** What is required **
In the listing that follows, the lines starting at the one containing "Tillåt urval (986, 1044)" and ending at the one containing "Clients (43, 2202)" are to be returned exactly, both boundary lines included, and no others.
·····
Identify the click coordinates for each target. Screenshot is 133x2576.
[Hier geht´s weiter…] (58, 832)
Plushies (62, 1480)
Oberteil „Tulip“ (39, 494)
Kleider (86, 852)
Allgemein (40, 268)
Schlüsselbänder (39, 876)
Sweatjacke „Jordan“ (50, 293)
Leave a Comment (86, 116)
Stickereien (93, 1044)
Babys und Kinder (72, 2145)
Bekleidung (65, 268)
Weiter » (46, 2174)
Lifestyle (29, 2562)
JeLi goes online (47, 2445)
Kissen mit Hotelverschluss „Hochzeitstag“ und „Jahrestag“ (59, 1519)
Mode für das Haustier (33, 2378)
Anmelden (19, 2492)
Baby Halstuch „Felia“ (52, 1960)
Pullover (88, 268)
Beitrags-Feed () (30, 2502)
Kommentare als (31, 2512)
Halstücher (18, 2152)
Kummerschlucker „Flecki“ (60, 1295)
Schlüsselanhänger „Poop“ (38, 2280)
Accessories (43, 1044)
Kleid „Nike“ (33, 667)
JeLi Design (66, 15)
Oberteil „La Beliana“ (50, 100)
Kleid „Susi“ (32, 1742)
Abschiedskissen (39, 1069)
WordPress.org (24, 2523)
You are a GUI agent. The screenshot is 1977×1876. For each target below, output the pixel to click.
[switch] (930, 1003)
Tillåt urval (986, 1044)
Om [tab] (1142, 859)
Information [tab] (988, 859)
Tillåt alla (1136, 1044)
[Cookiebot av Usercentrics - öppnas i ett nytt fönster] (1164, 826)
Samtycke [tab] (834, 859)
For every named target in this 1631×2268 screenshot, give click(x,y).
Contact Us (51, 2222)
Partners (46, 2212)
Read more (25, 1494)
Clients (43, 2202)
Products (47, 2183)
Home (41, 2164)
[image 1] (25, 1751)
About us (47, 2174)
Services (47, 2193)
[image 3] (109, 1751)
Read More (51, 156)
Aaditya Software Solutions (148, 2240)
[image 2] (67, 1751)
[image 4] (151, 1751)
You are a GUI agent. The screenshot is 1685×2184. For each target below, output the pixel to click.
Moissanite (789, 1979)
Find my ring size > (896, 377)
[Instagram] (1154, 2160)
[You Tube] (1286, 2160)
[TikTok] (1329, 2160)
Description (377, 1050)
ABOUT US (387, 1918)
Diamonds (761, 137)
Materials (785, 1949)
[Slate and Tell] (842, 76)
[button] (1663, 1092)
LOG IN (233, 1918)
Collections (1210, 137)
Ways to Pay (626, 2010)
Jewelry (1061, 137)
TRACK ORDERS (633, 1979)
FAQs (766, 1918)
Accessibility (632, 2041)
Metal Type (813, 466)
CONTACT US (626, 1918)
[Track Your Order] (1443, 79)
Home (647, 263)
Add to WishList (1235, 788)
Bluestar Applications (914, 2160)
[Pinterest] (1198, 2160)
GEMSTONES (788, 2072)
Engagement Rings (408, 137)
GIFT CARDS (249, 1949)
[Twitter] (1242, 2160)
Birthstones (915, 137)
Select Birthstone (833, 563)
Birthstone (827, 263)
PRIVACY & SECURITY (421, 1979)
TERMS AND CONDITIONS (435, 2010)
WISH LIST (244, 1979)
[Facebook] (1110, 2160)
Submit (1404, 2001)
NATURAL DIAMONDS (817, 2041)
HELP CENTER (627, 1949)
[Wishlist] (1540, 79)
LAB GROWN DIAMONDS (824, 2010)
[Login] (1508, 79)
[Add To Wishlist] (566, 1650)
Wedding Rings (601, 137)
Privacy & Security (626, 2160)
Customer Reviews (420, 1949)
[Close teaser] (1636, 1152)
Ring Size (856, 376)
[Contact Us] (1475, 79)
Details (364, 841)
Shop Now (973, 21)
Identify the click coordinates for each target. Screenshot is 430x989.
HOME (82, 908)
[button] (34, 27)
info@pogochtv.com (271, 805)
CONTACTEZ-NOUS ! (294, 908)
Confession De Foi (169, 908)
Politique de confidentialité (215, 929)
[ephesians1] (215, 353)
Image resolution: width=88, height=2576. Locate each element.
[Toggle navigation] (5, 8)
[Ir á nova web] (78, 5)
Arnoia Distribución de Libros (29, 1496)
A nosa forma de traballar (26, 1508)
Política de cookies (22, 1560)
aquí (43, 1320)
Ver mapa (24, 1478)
·····
** Problem solution **
Tillåt urval (986, 1044)
Om [tab] (1142, 859)
Information [tab] (988, 859)
Tillåt alla (1136, 1044)
[Cookiebot av Usercentrics - öppnas i ett nytt fönster] (1164, 826)
Samtycke [tab] (834, 859)
For every named target in this 1631×2268 screenshot, give click(x,y).
Contact Us (51, 2222)
Partners (46, 2212)
Read more (25, 1494)
Clients (43, 2202)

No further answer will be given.